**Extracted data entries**
■ ■ ■ ■

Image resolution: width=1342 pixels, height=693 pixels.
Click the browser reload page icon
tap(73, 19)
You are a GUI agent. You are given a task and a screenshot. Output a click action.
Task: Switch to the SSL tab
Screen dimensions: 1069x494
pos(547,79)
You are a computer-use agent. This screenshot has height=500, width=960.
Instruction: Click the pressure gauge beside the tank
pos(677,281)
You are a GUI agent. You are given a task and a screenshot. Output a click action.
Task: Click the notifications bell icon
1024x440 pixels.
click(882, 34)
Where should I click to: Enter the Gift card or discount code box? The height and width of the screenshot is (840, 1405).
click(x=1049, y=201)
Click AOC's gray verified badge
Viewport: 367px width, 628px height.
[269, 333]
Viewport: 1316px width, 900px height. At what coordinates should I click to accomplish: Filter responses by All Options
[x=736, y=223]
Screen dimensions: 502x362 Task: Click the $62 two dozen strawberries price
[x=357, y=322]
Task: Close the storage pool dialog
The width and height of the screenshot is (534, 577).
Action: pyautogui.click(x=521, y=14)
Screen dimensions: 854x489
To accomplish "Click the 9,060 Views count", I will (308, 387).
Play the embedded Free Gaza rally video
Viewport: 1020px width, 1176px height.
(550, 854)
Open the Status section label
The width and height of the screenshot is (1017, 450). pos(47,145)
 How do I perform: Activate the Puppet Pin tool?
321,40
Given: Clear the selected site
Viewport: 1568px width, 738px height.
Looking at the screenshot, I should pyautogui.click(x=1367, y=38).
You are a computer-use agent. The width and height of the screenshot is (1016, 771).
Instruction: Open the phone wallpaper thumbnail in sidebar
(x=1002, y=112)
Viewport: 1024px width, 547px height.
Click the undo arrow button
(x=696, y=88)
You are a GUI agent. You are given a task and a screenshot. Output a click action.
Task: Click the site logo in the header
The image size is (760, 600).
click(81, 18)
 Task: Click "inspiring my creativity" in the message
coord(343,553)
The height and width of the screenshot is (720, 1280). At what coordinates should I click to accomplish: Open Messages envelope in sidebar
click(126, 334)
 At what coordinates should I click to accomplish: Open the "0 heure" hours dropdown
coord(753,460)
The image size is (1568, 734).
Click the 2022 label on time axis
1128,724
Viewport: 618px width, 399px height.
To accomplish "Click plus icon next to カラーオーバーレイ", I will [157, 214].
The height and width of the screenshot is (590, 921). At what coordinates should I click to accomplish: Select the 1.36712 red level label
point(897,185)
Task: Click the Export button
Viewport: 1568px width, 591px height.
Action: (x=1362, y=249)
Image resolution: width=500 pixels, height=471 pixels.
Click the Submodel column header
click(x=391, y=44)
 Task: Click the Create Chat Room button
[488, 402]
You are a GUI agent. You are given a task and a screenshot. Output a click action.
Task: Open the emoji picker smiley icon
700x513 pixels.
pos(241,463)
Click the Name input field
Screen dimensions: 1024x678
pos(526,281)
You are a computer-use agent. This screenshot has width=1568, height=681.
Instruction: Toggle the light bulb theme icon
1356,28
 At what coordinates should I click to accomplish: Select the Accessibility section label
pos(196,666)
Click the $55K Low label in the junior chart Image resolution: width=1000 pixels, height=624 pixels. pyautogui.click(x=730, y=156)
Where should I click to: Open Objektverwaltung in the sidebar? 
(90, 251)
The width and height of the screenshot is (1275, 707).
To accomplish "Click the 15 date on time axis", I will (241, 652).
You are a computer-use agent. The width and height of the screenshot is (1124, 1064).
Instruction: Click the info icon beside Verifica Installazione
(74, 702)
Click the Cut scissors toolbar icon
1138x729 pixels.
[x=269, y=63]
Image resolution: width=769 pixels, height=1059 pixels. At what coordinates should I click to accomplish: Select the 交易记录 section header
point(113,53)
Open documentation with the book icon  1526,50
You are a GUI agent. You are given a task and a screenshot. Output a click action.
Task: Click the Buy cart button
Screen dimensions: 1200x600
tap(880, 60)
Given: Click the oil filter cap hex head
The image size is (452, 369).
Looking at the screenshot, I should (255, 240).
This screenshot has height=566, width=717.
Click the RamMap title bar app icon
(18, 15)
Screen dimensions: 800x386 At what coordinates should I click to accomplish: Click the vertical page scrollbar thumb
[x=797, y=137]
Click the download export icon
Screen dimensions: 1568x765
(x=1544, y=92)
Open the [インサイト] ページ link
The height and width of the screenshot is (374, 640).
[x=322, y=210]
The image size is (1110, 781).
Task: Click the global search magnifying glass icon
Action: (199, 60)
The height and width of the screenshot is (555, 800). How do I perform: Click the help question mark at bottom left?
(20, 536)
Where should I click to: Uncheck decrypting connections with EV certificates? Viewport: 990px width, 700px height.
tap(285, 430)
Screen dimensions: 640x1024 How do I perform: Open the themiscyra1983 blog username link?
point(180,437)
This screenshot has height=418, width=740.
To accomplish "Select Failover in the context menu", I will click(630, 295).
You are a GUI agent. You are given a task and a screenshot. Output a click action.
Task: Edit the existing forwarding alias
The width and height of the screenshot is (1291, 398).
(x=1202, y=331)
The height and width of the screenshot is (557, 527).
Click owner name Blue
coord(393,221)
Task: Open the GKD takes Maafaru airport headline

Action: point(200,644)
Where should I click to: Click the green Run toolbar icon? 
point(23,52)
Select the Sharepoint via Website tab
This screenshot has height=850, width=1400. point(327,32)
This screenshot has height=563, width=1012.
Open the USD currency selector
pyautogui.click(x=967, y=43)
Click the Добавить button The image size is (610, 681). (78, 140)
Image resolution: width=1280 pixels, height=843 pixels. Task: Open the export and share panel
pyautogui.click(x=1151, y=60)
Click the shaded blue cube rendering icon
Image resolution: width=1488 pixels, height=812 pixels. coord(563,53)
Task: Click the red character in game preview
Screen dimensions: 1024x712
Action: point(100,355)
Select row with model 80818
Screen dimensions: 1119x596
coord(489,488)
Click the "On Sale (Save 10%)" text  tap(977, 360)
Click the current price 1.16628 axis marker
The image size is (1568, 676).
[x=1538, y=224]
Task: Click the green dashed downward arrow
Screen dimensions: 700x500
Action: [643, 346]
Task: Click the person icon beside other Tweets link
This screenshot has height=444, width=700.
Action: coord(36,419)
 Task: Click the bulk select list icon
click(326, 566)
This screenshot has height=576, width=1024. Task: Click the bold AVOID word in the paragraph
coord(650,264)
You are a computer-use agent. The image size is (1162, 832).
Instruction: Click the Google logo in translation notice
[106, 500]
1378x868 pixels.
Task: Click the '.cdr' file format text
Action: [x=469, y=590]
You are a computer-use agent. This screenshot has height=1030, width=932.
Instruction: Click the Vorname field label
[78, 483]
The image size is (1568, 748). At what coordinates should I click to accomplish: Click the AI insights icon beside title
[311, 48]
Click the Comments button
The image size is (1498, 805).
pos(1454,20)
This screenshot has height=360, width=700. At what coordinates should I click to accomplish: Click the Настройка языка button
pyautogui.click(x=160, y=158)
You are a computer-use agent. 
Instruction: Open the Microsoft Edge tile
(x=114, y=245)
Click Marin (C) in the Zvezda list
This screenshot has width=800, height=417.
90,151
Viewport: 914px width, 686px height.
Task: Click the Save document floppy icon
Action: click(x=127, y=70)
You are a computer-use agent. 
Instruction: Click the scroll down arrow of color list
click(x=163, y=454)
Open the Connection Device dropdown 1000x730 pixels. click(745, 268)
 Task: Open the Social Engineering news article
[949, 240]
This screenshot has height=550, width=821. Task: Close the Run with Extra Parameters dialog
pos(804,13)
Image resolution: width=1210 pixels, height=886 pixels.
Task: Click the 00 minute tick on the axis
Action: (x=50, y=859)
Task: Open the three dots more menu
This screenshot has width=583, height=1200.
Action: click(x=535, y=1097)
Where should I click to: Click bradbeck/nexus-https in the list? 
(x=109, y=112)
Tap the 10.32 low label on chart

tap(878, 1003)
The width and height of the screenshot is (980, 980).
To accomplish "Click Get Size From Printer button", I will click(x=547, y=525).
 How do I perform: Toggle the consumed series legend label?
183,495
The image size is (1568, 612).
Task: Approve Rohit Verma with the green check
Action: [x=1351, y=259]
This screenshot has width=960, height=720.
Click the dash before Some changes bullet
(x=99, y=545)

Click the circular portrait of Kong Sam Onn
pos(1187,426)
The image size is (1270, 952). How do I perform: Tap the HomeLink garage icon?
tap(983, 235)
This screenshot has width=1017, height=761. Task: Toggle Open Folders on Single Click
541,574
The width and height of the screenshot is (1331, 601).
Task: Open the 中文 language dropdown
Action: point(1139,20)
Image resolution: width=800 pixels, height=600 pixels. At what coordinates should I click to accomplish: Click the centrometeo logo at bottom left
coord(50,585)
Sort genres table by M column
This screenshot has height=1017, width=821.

■ ■ ■ ■

Begin at the first line of the records above and restate each line word for word, stopping after the line with "Play the embedded Free Gaza rally video".

Image resolution: width=1342 pixels, height=693 pixels.
Click the browser reload page icon
tap(73, 19)
You are a GUI agent. You are given a task and a screenshot. Output a click action.
Task: Switch to the SSL tab
Screen dimensions: 1069x494
pos(547,79)
You are a computer-use agent. This screenshot has height=500, width=960.
Instruction: Click the pressure gauge beside the tank
pos(677,281)
You are a GUI agent. You are given a task and a screenshot. Output a click action.
Task: Click the notifications bell icon
1024x440 pixels.
click(882, 34)
Where should I click to: Enter the Gift card or discount code box? The height and width of the screenshot is (840, 1405).
click(x=1049, y=201)
Click AOC's gray verified badge
Viewport: 367px width, 628px height.
[269, 333]
Viewport: 1316px width, 900px height. At what coordinates should I click to accomplish: Filter responses by All Options
[x=736, y=223]
Screen dimensions: 502x362 Task: Click the $62 two dozen strawberries price
[x=357, y=322]
Task: Close the storage pool dialog
The width and height of the screenshot is (534, 577).
Action: pyautogui.click(x=521, y=14)
Screen dimensions: 854x489
To accomplish "Click the 9,060 Views count", I will (308, 387).
Play the embedded Free Gaza rally video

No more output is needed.